Released at the turn of the millennium, Hollow Man promised a slick, effects-driven update on the classic H.G. Wells tale of invisible terror. With Paul Verhoeven at the helm—then still riding high off a string of bold, provocative genre films—and a high-profile cast including Kevin Bacon, Elisabeth Shue, Josh Brolin, and Kim Dickens, the ingredients were there for something groundbreaking. But 25 years later, Hollow Man feels less like a bold new direction and more like a misstep for one of cinema’s most iconoclastic directors.
The film follows brilliant but arrogant scientist Sebastian Caine (Bacon), who, obsessed with achieving the impossible, volunteers himself for an invisibility experiment that—shock—actually works. When the reversal proves ineffective, Caine slowly descends into unchecked id, using his newfound power for voyeurism, violence, and ultimately, murder. While the premise has classic sci-fi horror bones, Hollow Man seems content to coast on digital wizardry and B-movie sleaze rather than dig into the existential or psychological possibilities it flirts with.
For Verhoeven, a director never shy about subversion or satire, this was a surprising step into formula. After electrifying audiences with RoboCop (1987), Total Recall (1990), and the now-iconic (and initially maligned) Starship Troopers (1997), Verhoeven had made a name for himself as a master provocateur—balancing exploitation with critique, violence with intellect. Even his divisive Showgirls (1995) has been reappraised as audacious camp. Hollow Man, by contrast, is stripped of that sly intelligence, reduced to a glossy, FX-heavy thriller that seems to misunderstand its own potential.
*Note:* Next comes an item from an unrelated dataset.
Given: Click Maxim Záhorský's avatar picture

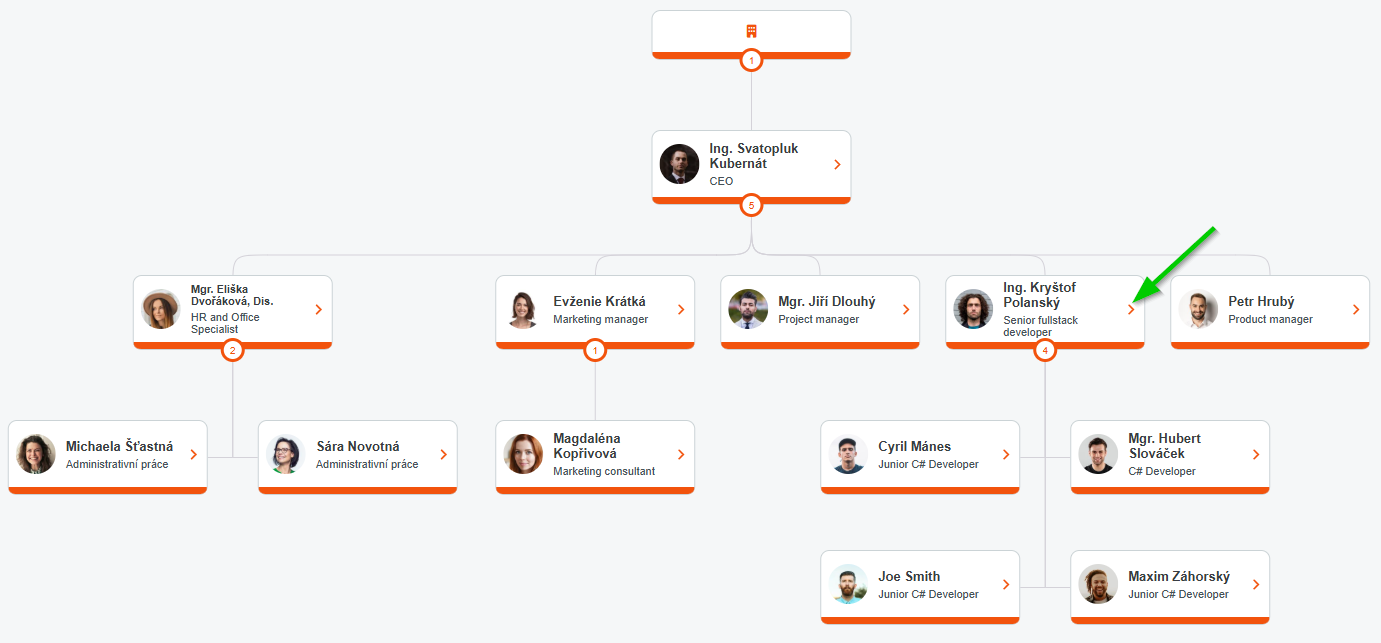Looking at the screenshot, I should pyautogui.click(x=1098, y=584).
That’s not to say the film is without merit. The visual effects—cutting edge for the time—were rightly praised, earning the film an Academy Award nomination. Bacon brings a creepy physicality to the role, especially once he’s rendered literally faceless. And Shue, Brolin, and Dickens do their best to ground a story that frequently loses interest in its characters the moment they’re not running or screaming. But the screenplay fails them, turning complex performers into disposable archetypes.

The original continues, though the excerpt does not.